Word frequency count from a file with Python

Word frequency count from a file with Python
0

Hello, I am new here to this forum, I need some help. I have written a python code to count word frequency from a file into a dictionary. However, for some reason it is counting every word more than it appears in the file:
For example, word “creating”:4, but ts frequency in the file is 3.Below is my code, I will appreciate if someone help me point out the possible error in my code.

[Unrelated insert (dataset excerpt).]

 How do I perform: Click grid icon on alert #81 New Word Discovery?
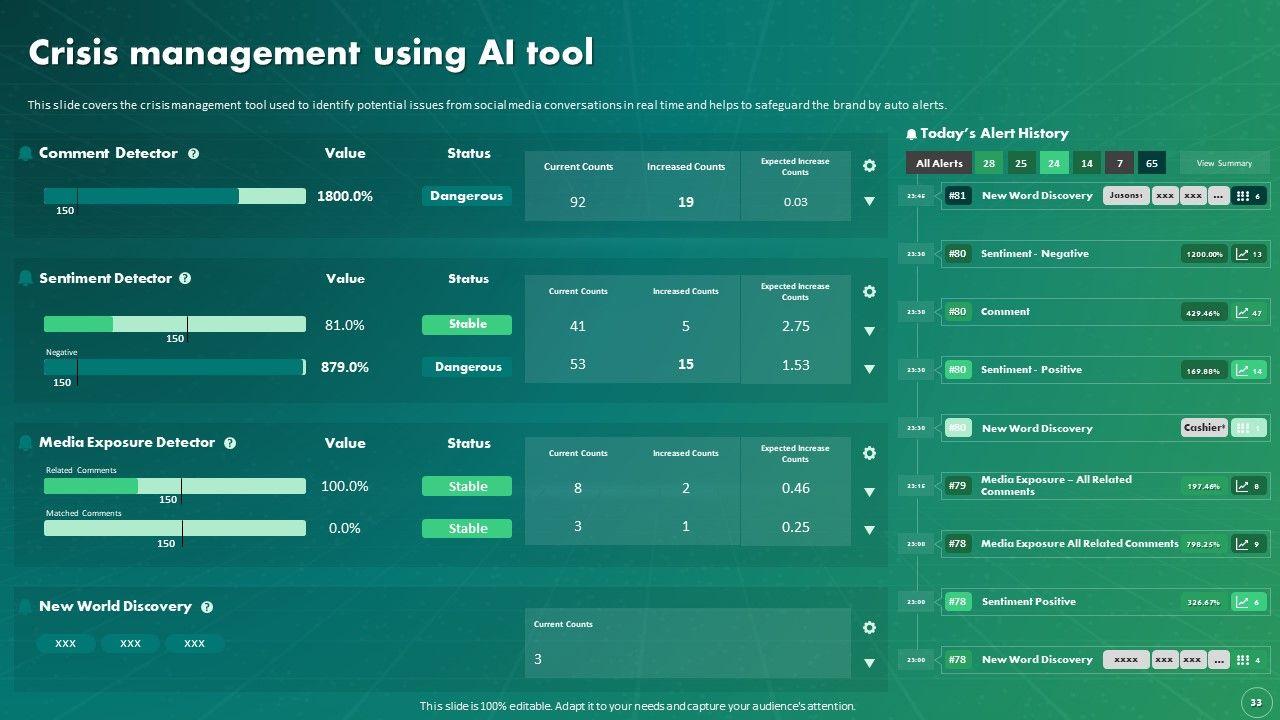point(1242,196)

def word_frequencies(filename="src/alice.txt"):
    d = {}
    with open(filename, 'r') as f:
        for line in f:
            line = line.lower()
            line = line.split()
            stripped = [x.strip('''!"#$%&'()*,-./:;?@[]_''') for x in line]
          

            for word in stripped:
                try:
                    d[word] += 1
                except KeyError:
                    d[word] = 1
               
    return d

it works for me. Could you post the contents of the word file?

The Project Gutenberg EBook of Alice in Wonderland, by Lewis Carroll

This eBook is for the use of anyone anywhere at no cost and with
almost no restrictions whatsoever.  You may copy it, give it away or
re-use it under the terms of the Project Gutenberg License included
with this eBook or online at www.gutenberg.org


Title: Alice in Wonderland

Author: Lewis Carroll

Illustrator: Gordon Robinson

Release Date: August 12, 2006 [EBook #19033]

Language: English

Character set encoding: ASCII

*** START OF THIS PROJECT GUTENBERG EBOOK ALICE IN WONDERLAND ***




Produced by Jason Isbell, Irma Spehar, and the Online
Distributed Proofreading Team at http://www.pgdp.net









          [Illustration: Alice in the Room of the Duchess.]


                       _THE "STORYLAND" SERIES_



                   ALICE'S ADVENTURES IN WONDERLAND







                     SAM'L GABRIEL SONS & COMPANY

                               NEW YORK



                           Copyright, 1916,

                   by SAM'L GABRIEL SONS & COMPANY

                               NEW YORK




ALICE'S ADVENTURES IN WONDERLAND

[Illustration]




I--DOWN THE RABBIT-HOLE

This is a part of the file’s content.

“creating” is indeed present 4 times in the txt file. Notice that the first occurence has upper-case initial: “Creating”. Maybe you are checking by manually searching, but you are using a case-sensitive search?

Got it. Thanks for pointing out this minor confusion. It works great now!